In this first run, we start 3 processes, each inserting 2 records into a shared database (for a total of 6 records inserted.)

In each case, the process gets a connection to the database, and a cursor to execute SQL statements. It inserts a record, and exits the database quickly.

In general, we're successful and six new records get inserted.

Task 6. Execute Multiple Processes Script with Longer Tasks

For the second run, modify the task duration to make each task take 3 seconds. Hint: Look for the TODO. Run the script again. With the longer tasks, we now get into trouble - one process will have the database open and be working on it - then when another process tries to do the same, it can't and we end up with errors.

Task 7. Document Results After Each Run

To clear the terminal, in the terminal window, type clear and hit enter or return.

clear

To document results, clear the terminal, run the script, and paste all of the terminal contents into the output file.

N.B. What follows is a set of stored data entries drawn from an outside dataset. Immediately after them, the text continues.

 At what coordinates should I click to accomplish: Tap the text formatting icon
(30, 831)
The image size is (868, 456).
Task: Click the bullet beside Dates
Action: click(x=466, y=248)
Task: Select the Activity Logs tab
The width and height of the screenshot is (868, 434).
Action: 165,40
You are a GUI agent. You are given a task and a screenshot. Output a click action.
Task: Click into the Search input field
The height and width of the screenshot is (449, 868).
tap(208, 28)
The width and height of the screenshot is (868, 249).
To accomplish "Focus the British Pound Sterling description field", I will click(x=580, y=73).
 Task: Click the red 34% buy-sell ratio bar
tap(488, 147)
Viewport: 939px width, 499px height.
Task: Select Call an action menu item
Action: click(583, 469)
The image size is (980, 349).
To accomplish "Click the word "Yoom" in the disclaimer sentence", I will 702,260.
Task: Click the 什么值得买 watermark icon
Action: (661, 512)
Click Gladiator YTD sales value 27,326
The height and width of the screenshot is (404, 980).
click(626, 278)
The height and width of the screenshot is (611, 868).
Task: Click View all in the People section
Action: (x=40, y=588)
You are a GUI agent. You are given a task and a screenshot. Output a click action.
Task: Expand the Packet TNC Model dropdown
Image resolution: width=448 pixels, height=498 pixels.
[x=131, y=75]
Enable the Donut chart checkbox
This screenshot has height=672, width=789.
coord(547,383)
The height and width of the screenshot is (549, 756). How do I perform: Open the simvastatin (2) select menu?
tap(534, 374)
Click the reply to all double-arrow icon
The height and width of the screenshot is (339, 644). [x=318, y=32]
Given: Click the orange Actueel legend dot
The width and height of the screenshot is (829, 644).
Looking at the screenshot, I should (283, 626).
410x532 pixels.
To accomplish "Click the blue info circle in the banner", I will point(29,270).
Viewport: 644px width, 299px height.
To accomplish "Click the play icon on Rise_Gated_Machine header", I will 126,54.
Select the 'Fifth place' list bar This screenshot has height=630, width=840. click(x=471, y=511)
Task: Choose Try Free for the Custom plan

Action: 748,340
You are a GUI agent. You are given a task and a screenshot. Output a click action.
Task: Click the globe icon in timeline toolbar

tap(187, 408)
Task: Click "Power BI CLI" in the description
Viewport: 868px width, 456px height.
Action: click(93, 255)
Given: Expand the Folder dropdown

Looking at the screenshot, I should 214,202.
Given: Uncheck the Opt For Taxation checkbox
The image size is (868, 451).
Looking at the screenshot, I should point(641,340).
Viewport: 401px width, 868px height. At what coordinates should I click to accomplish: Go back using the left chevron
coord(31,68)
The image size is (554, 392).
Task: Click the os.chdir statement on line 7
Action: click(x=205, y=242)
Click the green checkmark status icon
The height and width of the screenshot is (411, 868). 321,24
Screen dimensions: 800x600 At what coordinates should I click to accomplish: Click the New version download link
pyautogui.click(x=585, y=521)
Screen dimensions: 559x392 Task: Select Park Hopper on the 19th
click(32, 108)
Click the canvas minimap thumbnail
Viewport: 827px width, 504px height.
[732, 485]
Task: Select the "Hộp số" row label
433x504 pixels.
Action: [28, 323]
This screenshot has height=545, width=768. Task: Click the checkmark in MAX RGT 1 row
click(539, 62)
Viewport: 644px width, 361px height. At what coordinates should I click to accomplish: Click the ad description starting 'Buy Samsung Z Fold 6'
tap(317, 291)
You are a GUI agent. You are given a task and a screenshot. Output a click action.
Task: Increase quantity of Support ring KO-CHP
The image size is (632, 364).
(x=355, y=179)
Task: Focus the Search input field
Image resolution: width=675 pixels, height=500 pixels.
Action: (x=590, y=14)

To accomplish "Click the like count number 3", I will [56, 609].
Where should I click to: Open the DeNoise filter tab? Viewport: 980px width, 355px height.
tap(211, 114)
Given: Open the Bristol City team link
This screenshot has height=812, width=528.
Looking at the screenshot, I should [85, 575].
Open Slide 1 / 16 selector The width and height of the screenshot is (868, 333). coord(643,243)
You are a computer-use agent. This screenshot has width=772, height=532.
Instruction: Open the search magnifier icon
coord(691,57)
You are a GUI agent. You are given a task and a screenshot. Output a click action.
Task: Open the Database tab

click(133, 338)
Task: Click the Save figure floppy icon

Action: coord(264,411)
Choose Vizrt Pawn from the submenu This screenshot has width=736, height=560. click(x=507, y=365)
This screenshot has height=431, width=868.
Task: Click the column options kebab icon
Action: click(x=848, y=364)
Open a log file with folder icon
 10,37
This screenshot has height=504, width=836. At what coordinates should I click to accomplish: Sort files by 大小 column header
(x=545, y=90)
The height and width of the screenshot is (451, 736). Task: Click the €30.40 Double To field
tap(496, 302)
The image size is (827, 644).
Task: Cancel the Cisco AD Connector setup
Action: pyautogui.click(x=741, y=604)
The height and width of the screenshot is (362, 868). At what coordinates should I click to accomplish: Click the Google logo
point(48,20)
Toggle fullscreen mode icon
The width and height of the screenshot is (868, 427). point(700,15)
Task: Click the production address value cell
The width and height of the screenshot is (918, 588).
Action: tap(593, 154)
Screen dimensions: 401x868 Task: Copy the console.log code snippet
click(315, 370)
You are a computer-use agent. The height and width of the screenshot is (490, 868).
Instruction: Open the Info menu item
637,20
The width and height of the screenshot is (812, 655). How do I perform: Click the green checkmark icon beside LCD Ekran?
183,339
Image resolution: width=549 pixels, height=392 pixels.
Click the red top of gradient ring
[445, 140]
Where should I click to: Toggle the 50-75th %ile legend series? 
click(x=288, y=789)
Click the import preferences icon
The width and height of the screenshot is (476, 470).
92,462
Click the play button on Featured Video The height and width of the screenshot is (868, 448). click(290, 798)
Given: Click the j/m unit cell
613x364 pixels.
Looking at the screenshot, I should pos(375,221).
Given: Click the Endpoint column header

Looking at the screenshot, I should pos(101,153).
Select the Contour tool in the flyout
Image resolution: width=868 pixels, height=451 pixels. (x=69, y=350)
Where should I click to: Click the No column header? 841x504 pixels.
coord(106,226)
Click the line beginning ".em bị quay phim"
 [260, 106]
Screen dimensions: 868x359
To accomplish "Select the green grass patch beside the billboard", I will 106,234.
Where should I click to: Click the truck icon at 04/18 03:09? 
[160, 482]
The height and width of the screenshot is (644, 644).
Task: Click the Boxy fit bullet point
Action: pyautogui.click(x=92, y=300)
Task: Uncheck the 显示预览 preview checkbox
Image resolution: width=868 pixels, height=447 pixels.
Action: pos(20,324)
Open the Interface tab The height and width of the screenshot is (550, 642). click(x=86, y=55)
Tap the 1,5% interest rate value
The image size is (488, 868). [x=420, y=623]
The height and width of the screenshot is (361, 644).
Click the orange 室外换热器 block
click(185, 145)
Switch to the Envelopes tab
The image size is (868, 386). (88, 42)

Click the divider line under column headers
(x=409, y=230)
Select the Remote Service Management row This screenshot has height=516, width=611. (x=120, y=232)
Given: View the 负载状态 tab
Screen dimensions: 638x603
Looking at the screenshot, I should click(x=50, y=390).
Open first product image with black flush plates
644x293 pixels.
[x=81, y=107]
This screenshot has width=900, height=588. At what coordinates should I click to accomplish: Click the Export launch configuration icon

Use out0.txt to document the first run.

Use out3.txt to document the second run.


Helpful Information

To get more help on the early tasks, see streaming-01-getting-started.

Select All, Copy, Paste

On Windows the select all, copy, paste hotkeys are:

  • CTRL a
  • CTRL c
  • CTRL v

On a Mac the select all, copy, paste hotkeys are:

  • Command a
  • Command c
  • Command v

Detailed copy/paste instructions (as needed)

  1. To use these keys to transfer your output into a file, clear the terminal, run the script, then click in the terminal to make it active.
  2. To select all terminal content, hold CTRL and the 'a' key together.
  3. To copy the selected content, hold CTRL and the 'c' key together.
  4. To paste, open the destination file (e.g. out0.py) for editing.
  5. Click somewhere in the destination file to make it the active window.
  6. Now hit CTRL a (both together) to select all of the destination file.
  7. Hit CTRL v (both together) to paste the content from your clipboard.

Do a web search to find helpful videos on anything that seems confusing and share them in our discussion.

Reading Error Messages

Python has pretty helpful error messages. When you get an error, read them carefully.

  • What error do you get?

Database Is Locked Error

Do a web search on the sqlite3 'database is locked' error.

  • What do you learn?
  • Once a process fails, it crashes the main process and everything stops.

Deadlock

Deadlock is a special kind of locking issue where a process is waiting on a resource or process, that is waiting also.

Rather than crashing, a system in deadlock may wait indefinitely, with no process able to move forward and make progress.

Learn More

Check out Wikipedia's article on deadlock and other sources to learn how to prevent and avoid locking issues in concurrent processes.